SECRET OF CSS

Data Statistics and Analysis With Java and Python


Java and Python are two of the most popular computer languages in use today. Both are very mature and provide the tools and technology ecosystems to support developing solutions to the challenging problems that arise in the world of data science. Each has its idiosyncrasies. It’s important to understand how they compare tackling different problems, whether they shine or lack the required flexibility to handle the assigned tasks.  When one is preferable over the other or when they work in tandem complementing each other.

Python is a dynamically typed language, very straightforward to work with, and is certainly the language of choice to do complex computations if we don’t have to worry about intricate program flows. It provides excellent libraries (Pandas, NumPy, Matplotlib, ScyPy, PyTorch, TensorFlow, etc.) to support logical, mathematical, and scientific operations on data structures or arrays.

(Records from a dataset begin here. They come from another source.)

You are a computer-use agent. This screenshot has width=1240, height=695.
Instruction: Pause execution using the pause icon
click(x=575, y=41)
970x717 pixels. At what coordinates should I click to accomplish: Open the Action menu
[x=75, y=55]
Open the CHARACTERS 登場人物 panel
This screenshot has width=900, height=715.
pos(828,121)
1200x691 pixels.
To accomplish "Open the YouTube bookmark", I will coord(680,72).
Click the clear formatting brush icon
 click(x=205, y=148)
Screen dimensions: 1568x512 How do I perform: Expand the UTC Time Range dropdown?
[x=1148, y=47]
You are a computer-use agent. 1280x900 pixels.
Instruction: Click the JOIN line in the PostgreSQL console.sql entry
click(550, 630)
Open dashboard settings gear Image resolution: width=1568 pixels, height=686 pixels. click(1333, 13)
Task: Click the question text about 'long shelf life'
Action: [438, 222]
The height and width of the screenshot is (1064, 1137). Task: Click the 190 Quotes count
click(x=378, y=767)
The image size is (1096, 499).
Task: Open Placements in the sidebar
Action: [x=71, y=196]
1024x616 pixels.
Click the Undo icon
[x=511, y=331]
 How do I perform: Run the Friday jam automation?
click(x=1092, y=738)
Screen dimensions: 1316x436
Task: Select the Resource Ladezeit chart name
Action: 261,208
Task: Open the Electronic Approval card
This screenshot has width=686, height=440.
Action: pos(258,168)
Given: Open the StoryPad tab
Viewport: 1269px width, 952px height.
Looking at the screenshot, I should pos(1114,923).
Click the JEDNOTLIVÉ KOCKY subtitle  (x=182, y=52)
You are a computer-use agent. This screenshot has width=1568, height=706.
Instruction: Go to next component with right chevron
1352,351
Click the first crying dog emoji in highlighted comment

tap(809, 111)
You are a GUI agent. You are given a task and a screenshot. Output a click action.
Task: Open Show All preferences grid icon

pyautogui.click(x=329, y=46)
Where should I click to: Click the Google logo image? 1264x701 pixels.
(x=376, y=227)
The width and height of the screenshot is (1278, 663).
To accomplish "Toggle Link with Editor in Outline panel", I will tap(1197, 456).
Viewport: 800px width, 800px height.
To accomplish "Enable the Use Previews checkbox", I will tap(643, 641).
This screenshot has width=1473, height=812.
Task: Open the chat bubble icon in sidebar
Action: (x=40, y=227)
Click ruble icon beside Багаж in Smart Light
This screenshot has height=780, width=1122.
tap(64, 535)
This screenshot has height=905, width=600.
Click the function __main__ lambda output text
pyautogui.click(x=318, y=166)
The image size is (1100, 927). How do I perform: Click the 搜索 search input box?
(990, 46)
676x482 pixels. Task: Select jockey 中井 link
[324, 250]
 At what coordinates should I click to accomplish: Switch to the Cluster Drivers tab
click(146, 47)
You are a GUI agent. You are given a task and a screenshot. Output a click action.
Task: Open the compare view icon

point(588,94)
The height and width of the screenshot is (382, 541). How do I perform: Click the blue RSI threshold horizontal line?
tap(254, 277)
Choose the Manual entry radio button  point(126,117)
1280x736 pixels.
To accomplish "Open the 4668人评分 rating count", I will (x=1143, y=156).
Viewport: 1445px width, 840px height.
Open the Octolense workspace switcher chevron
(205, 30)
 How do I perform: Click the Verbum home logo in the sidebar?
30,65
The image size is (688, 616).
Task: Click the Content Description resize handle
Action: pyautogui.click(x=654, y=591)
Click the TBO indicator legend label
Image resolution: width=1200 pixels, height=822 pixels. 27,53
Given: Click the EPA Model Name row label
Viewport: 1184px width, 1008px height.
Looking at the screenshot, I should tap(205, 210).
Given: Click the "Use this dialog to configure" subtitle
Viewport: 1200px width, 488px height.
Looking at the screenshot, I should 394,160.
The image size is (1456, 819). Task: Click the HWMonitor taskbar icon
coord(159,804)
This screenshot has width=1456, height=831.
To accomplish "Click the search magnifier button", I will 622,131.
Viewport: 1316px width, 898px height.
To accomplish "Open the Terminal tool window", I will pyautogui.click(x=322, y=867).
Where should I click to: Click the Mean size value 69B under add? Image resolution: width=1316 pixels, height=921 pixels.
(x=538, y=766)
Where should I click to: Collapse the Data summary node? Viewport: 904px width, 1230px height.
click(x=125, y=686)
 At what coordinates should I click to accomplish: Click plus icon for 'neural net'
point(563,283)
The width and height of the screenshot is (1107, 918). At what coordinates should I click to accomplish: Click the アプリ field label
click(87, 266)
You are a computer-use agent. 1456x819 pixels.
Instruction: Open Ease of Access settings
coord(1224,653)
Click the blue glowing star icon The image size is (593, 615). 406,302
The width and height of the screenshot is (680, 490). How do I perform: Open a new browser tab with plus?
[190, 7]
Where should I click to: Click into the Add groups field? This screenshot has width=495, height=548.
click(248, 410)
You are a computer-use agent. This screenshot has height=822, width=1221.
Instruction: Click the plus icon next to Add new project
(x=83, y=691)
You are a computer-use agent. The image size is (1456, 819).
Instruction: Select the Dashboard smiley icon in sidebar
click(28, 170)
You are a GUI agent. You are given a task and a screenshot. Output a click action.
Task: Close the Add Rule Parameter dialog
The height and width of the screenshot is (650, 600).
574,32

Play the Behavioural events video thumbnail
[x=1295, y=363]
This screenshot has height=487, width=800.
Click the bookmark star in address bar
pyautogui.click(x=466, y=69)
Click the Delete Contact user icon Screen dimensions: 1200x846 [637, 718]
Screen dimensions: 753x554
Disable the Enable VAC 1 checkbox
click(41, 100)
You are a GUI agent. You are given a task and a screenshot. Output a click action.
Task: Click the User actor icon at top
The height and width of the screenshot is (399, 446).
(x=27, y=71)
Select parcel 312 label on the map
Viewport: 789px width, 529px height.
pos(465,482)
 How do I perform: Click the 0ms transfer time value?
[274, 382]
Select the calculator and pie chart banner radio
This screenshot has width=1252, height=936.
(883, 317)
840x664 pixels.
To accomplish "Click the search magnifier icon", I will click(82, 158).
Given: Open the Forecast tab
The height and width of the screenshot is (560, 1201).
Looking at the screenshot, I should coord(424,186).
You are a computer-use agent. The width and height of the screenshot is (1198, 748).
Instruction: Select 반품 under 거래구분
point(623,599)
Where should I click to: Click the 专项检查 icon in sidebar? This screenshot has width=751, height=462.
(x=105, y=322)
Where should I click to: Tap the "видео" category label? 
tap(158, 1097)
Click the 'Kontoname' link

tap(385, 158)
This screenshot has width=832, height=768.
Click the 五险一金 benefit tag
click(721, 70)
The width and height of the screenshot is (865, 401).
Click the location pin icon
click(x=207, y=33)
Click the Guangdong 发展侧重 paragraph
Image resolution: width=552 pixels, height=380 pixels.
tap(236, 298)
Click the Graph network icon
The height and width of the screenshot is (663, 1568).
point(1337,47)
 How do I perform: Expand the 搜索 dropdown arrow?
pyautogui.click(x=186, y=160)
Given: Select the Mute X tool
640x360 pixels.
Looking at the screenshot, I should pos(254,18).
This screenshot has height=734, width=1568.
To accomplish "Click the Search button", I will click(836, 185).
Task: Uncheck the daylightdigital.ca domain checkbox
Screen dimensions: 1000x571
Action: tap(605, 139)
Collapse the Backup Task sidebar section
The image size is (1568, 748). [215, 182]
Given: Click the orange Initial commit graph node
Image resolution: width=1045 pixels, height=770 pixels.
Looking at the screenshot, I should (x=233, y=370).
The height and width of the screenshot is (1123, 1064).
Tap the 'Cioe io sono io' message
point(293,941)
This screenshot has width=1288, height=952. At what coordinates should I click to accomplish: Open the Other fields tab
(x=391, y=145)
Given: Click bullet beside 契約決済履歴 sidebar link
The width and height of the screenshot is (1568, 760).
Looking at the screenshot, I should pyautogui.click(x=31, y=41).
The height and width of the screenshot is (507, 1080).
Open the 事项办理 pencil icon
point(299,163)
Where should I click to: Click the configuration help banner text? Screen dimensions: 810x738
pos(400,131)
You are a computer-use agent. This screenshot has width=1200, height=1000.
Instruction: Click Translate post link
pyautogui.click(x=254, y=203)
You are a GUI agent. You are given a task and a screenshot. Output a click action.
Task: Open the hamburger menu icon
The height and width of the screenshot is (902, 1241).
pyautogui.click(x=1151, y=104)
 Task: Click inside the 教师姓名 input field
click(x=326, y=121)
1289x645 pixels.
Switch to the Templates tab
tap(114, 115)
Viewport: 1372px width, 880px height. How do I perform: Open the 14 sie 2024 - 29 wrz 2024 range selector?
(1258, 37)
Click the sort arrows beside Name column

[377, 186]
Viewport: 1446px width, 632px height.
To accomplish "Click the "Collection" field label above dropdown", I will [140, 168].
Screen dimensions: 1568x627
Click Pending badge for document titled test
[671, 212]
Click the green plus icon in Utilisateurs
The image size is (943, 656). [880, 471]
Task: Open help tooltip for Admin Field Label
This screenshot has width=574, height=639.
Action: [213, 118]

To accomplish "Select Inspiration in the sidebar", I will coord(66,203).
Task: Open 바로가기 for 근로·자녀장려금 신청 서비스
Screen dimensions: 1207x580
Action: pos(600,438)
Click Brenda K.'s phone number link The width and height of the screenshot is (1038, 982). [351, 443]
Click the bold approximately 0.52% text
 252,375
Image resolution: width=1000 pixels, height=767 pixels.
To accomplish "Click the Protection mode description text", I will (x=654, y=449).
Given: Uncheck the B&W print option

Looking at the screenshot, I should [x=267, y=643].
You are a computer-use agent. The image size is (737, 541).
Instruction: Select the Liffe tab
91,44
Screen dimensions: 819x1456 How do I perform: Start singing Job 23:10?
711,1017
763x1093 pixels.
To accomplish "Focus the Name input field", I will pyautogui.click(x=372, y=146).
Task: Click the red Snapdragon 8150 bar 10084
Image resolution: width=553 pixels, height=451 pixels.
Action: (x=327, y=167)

Java is a very robust language, strongly typed, and therefore has more stringent syntactic rules that make it less prone to programmatic errors. Like Python provides plenty of libraries to work with data structures, linear algebra, machine learning, and data processing (ND4J, Mahout, Spark, Deeplearning4J, etc.).

In this article, we’re going to focus on a narrow study of how to do simple data analysis of large amounts of tabular data and compute some statistics using Java and Python. We’ll see different techniques on how to do the data analysis on each platform, compare how they scale, and the possibilities to apply parallel computing to improve their performance.

Problem Layout

We’re going to do a straightforward analysis of a set of prices for a large list of cities in different states.  For simplicity, we assume that there is a CSV file that contains this information. We read the file and proceed to filter out some states and group the remaining by city-state pairs to do some basic statistics. We’re interested in finding solutions that can perform efficiently and scale well as the size of the input data grows.

A sample of the data is:

city state basePrice actualPrice
La Jose PA  34.17 33.19
Preachers Slough WA 27,46 90.17
Doonan Corners NY 92.0 162.46
Doonan Corners NY 97.45 159.46
Castle Rock WA 162.16 943.21
Marble Rock IA  97.13 391.49
Mineral CA 99.13 289.37
Blountville IN 92.50 557.66
Blountsville IN  122.50 557.66
Coe IN 187.85 943.98
Cecilia KY 92.85 273.61

The purpose is to show how we would approach solving these types of problems using Java and Python. As we can see, the example is very simple and limited in scope, but it will be easy to generalize to more challenging problems.

Java’s Approach

We start defining a Java record that encapsulates the data entries:

record InputEntry(String city, String state, double basePrice, double actualPrice) {}

The record is a new kind of type declaration introduced in JDK 14. It’s a concise way to define an immutable class that provides constructors, accessors, equals, and hash implementations.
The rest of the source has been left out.